* [Requirement]
From first line to last, the records below are to be duplicated exactly.

* [Input]
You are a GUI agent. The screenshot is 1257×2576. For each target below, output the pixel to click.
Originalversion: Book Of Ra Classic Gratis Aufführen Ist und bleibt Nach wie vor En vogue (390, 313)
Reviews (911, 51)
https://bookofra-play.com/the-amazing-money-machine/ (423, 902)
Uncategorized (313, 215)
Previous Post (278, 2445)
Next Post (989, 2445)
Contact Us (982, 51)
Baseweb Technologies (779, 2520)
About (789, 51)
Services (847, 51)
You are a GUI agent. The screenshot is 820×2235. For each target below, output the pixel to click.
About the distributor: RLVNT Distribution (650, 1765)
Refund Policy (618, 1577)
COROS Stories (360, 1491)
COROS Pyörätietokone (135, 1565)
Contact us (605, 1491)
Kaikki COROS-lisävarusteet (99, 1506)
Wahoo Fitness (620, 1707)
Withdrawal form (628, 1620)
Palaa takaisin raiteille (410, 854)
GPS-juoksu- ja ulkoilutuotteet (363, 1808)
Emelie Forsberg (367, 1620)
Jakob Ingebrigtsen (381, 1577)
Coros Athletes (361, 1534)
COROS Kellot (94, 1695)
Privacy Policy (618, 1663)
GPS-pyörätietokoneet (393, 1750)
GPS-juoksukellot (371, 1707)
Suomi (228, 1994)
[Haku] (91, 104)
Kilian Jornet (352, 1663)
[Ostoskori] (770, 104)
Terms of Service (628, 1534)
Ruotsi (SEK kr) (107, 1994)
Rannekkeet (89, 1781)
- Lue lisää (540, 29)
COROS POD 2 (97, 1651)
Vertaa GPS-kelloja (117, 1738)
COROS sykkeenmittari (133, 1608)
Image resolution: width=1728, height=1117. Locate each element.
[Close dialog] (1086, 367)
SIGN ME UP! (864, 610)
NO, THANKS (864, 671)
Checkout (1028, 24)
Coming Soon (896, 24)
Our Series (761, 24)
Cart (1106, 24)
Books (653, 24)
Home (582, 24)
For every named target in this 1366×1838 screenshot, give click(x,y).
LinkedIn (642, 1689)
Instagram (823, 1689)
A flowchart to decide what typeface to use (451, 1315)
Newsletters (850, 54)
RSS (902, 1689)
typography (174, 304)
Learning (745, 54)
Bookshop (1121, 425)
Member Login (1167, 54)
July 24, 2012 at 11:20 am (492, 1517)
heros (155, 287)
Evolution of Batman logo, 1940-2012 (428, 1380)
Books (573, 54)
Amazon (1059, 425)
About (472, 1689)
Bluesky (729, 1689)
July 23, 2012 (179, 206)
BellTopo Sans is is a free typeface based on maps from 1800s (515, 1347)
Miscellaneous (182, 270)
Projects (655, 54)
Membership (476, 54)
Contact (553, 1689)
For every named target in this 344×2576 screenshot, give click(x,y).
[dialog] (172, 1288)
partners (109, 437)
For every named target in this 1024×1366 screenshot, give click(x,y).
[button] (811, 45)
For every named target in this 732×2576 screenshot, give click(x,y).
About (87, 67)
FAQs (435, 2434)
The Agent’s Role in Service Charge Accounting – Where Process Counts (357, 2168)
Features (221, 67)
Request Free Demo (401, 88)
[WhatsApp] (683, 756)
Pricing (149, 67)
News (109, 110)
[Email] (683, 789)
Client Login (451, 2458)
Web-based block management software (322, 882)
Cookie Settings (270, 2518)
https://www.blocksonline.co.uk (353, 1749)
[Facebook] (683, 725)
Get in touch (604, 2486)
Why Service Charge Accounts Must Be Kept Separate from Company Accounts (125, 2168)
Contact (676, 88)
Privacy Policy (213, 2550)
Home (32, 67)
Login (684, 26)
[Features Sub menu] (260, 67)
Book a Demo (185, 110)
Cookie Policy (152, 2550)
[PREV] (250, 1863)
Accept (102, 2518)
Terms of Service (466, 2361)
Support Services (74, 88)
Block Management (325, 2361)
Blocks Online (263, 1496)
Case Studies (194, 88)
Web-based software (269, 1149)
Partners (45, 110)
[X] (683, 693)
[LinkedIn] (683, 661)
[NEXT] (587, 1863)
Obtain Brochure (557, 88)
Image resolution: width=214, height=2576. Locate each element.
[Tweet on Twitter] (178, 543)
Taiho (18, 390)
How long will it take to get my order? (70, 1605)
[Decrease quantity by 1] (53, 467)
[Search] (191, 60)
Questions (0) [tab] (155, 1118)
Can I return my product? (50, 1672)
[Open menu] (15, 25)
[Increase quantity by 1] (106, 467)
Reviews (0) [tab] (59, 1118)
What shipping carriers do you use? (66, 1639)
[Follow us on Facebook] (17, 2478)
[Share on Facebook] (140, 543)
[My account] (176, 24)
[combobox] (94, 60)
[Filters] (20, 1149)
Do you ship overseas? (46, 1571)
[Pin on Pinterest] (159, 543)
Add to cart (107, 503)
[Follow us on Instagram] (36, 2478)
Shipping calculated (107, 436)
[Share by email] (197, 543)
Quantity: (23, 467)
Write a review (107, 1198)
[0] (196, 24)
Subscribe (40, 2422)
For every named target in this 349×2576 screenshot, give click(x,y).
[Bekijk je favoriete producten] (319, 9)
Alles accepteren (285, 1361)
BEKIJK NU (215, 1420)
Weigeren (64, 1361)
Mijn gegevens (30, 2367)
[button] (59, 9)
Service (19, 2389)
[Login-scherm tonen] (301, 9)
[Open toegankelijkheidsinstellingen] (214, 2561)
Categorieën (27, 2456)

* [Response box]
You are a GUI agent. The screenshot is 1257×2576. For each target below, output the pixel to click.
Originalversion: Book Of Ra Classic Gratis Aufführen Ist und bleibt Nach wie vor En vogue (390, 313)
Reviews (911, 51)
https://bookofra-play.com/the-amazing-money-machine/ (423, 902)
Uncategorized (313, 215)
Previous Post (278, 2445)
Next Post (989, 2445)
Contact Us (982, 51)
Baseweb Technologies (779, 2520)
About (789, 51)
Services (847, 51)
You are a GUI agent. The screenshot is 820×2235. For each target below, output the pixel to click.
About the distributor: RLVNT Distribution (650, 1765)
Refund Policy (618, 1577)
COROS Stories (360, 1491)
COROS Pyörätietokone (135, 1565)
Contact us (605, 1491)
Kaikki COROS-lisävarusteet (99, 1506)
Wahoo Fitness (620, 1707)
Withdrawal form (628, 1620)
Palaa takaisin raiteille (410, 854)
GPS-juoksu- ja ulkoilutuotteet (363, 1808)
Emelie Forsberg (367, 1620)
Jakob Ingebrigtsen (381, 1577)
Coros Athletes (361, 1534)
COROS Kellot (94, 1695)
Privacy Policy (618, 1663)
GPS-pyörätietokoneet (393, 1750)
GPS-juoksukellot (371, 1707)
Suomi (228, 1994)
[Haku] (91, 104)
Kilian Jornet (352, 1663)
[Ostoskori] (770, 104)
Terms of Service (628, 1534)
Ruotsi (SEK kr) (107, 1994)
Rannekkeet (89, 1781)
- Lue lisää (540, 29)
COROS POD 2 (97, 1651)
Vertaa GPS-kelloja (117, 1738)
COROS sykkeenmittari (133, 1608)
Image resolution: width=1728, height=1117. Locate each element.
[Close dialog] (1086, 367)
SIGN ME UP! (864, 610)
NO, THANKS (864, 671)
Checkout (1028, 24)
Coming Soon (896, 24)
Our Series (761, 24)
Cart (1106, 24)
Books (653, 24)
Home (582, 24)
For every named target in this 1366×1838 screenshot, give click(x,y).
LinkedIn (642, 1689)
Instagram (823, 1689)
A flowchart to decide what typeface to use (451, 1315)
Newsletters (850, 54)
RSS (902, 1689)
typography (174, 304)
Learning (745, 54)
Bookshop (1121, 425)
Member Login (1167, 54)
July 24, 2012 at 11:20 am (492, 1517)
heros (155, 287)
Evolution of Batman logo, 1940-2012 (428, 1380)
Books (573, 54)
Amazon (1059, 425)
About (472, 1689)
Bluesky (729, 1689)
July 23, 2012 (179, 206)
BellTopo Sans is is a free typeface based on maps from 1800s (515, 1347)
Miscellaneous (182, 270)
Projects (655, 54)
Membership (476, 54)
Contact (553, 1689)
For every named target in this 344×2576 screenshot, give click(x,y).
[dialog] (172, 1288)
partners (109, 437)
For every named target in this 1024×1366 screenshot, give click(x,y).
[button] (811, 45)
For every named target in this 732×2576 screenshot, give click(x,y).
About (87, 67)
FAQs (435, 2434)
The Agent’s Role in Service Charge Accounting – Where Process Counts (357, 2168)
Features (221, 67)
Request Free Demo (401, 88)
[WhatsApp] (683, 756)
Pricing (149, 67)
News (109, 110)
[Email] (683, 789)
Client Login (451, 2458)
Web-based block management software (322, 882)
Cookie Settings (270, 2518)
https://www.blocksonline.co.uk (353, 1749)
[Facebook] (683, 725)
Get in touch (604, 2486)
Why Service Charge Accounts Must Be Kept Separate from Company Accounts (125, 2168)
Contact (676, 88)
Privacy Policy (213, 2550)
Home (32, 67)
Login (684, 26)
[Features Sub menu] (260, 67)
Book a Demo (185, 110)
Cookie Policy (152, 2550)
[PREV] (250, 1863)
Accept (102, 2518)
Terms of Service (466, 2361)
Support Services (74, 88)
Block Management (325, 2361)
Blocks Online (263, 1496)
Case Studies (194, 88)
Web-based software (269, 1149)
Partners (45, 110)
[X] (683, 693)
[LinkedIn] (683, 661)
[NEXT] (587, 1863)
Obtain Brochure (557, 88)
Image resolution: width=214, height=2576. Locate each element.
[Tweet on Twitter] (178, 543)
Taiho (18, 390)
How long will it take to get my order? (70, 1605)
[Decrease quantity by 1] (53, 467)
[Search] (191, 60)
Questions (0) [tab] (155, 1118)
Can I return my product? (50, 1672)
[Open menu] (15, 25)
[Increase quantity by 1] (106, 467)
Reviews (0) [tab] (59, 1118)
What shipping carriers do you use? (66, 1639)
[Follow us on Facebook] (17, 2478)
[Share on Facebook] (140, 543)
[My account] (176, 24)
[combobox] (94, 60)
[Filters] (20, 1149)
Do you ship overseas? (46, 1571)
[Pin on Pinterest] (159, 543)
Add to cart (107, 503)
[Follow us on Instagram] (36, 2478)
Shipping calculated (107, 436)
[Share by email] (197, 543)
Quantity: (23, 467)
Write a review (107, 1198)
[0] (196, 24)
Subscribe (40, 2422)
For every named target in this 349×2576 screenshot, give click(x,y).
[Bekijk je favoriete producten] (319, 9)
Alles accepteren (285, 1361)
BEKIJK NU (215, 1420)
Weigeren (64, 1361)
Mijn gegevens (30, 2367)
[button] (59, 9)
Service (19, 2389)
[Login-scherm tonen] (301, 9)
[Open toegankelijkheidsinstellingen] (214, 2561)
Categorieën (27, 2456)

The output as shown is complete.